I currently have a group policy startup script (CMD file). It runs during startup, as expected, but there is no UI for the program the script invokes.

For example purposes, let's say I have this command as my startup script:

rundll32 shell32.dll,ShellExec_RunDLL "C:\Windows\System32\notepad.exe"
echo foo > C:\foo.txt

^ This invokes "Notepad" to run, and writes output to a textfile (foo.txt). Pretty simple. When group policy runs this script, the text file is produced and Notepad is running. The problem is that Notepad has no UI. The only way I can tell it is running is through Task Manager/Processes. I have verified it working, but I need Notepad to show up in my taskbar, while running.

…According to TechNet/Microsoft here:
Assign computer startup scripts w/ Microsoft

Startup scripts are run as Local System, and they have the full rights that are associated with being able to run as Local System.

My problem is that I really need the Notepad program UI to display and cannot seem to make this happen when it runs under "Local System".

  1. Is there a way to have my startup script run as Administrator? Or is there a way to enable Local System user to have necessary priveleges to fully run Notepad?
  2. Do I need to alter my CMD script to "RUN AS" a different user?
  3. Should I ditch group policy for scheduled tasks? Scheduled tasks are easier to setup. it seems like a toss-up to me?

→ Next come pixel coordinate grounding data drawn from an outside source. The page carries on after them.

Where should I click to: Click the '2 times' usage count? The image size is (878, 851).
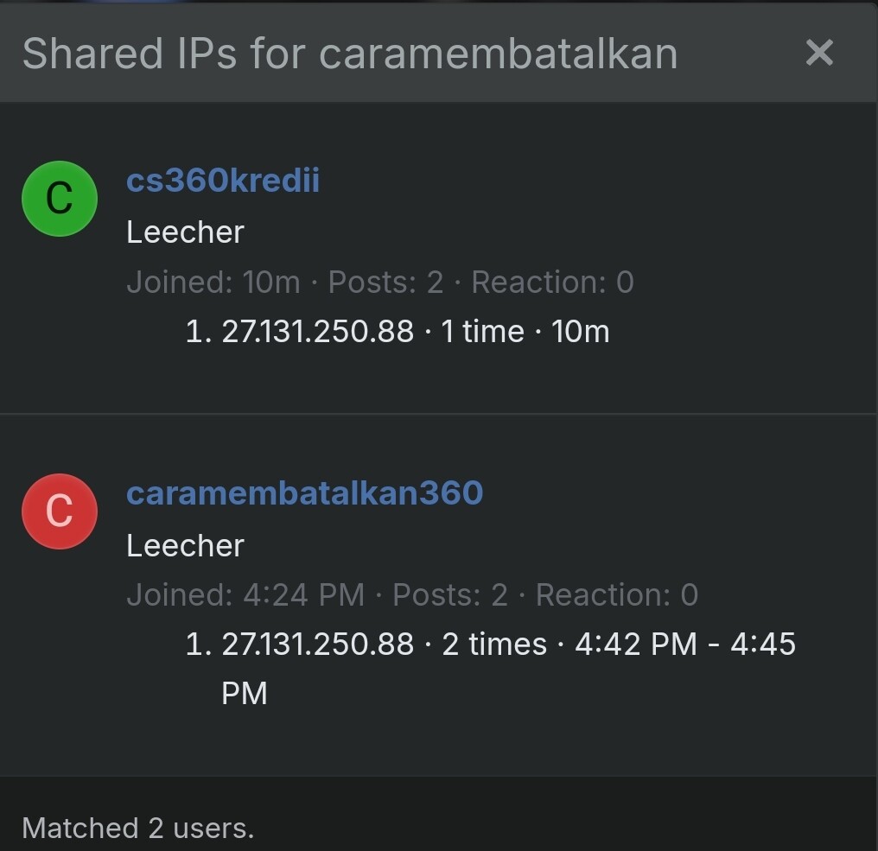click(x=494, y=645)
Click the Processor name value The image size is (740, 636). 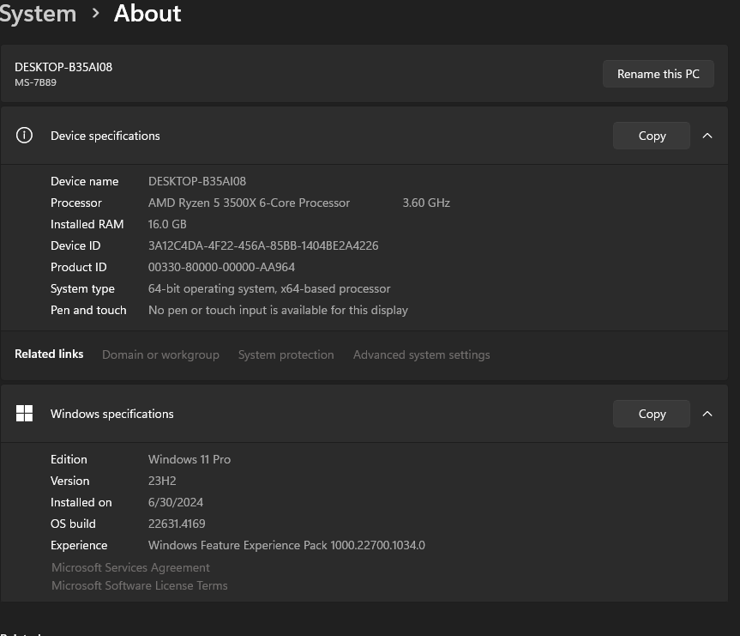tap(249, 203)
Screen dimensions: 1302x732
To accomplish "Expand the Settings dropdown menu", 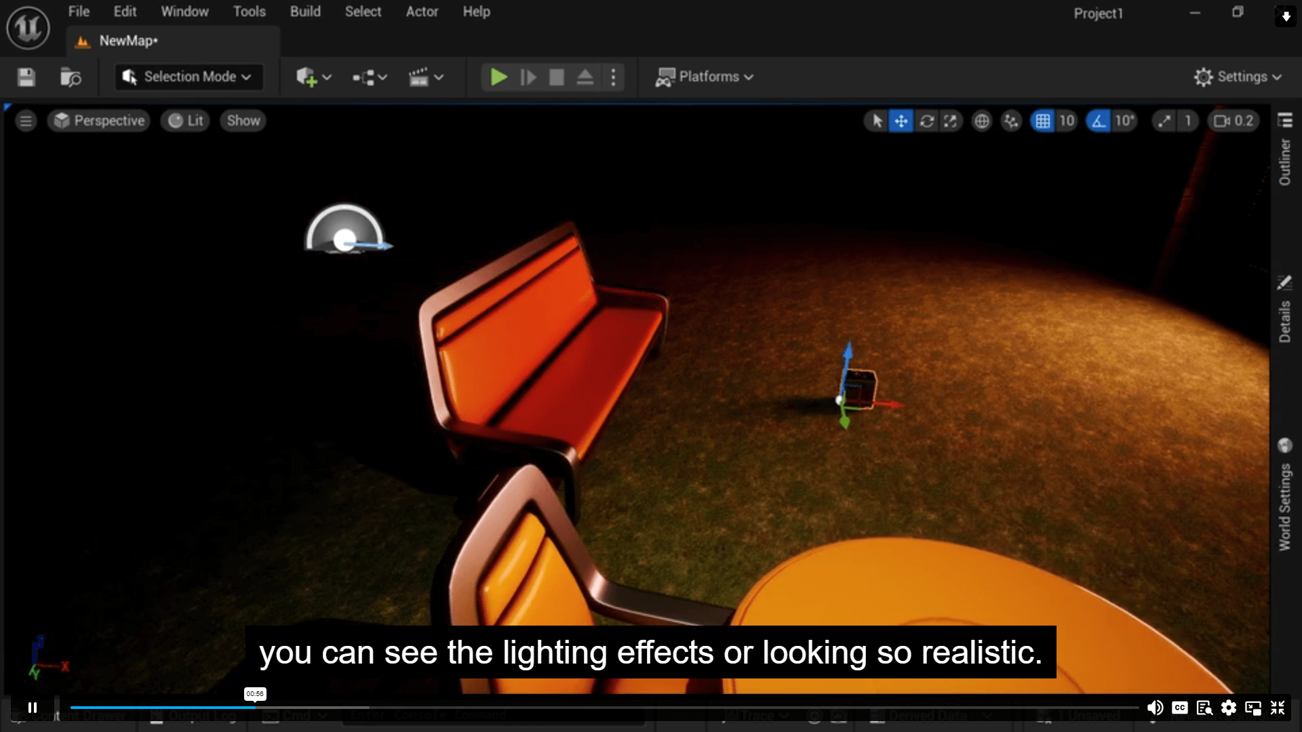I will (1237, 76).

I would like to point out that I have also tried this with "Scheduled Tasks" under Control Panel/Administrative Tools. I have the same results and same situation, where my script runs successfully but Notepad UI is never displayed. I am open to suggestions using Task Scheduler as well, or different approaches. Thanks!

Best Answer

Getting the UI to display is going to be a real pain.

First, I'd consider wrapping these programs in a service wrapper (like Non-Sucking Service Manager, for example) and letting the Service Control Manager start them on boot. From the sound of your comment these programs really should be coded as Windows services anyway. (I'd love software vendors to stop writing non-Service "service" programs that require my servers to sit logged-on, etc. Crappy timeclock polling programs seem to all be this way, for example.)

This doesn't solve your UI problem. You're not going to get a GUI interface to launch on top of Winlogon in Windows Server 2008 without "helping" the program. You could get programs running via Startup Scripts in Windows Server 2003 to display their UI on top of Winlogon. To do such a thing now you'd need to create a process with a duplicate of the Winlogon token with the desktop set for the Winlogon desktop.

You may get the UI to pop up after logon by allowing the Service-wrapped programs to interact with the desktop. Maybe. You're probably also exposing yourself to "shatter" attacks, too.

If these are in-house programs you should consider altering them so that they work like real Service programs should. The management UI should talk to the back-end service process via an RPC mechanism. Do this over TCP/IP and, as a bonus, you can run the management program on other machines. Your monolithic Service-and-UI-together approach isn't going to give you the best results.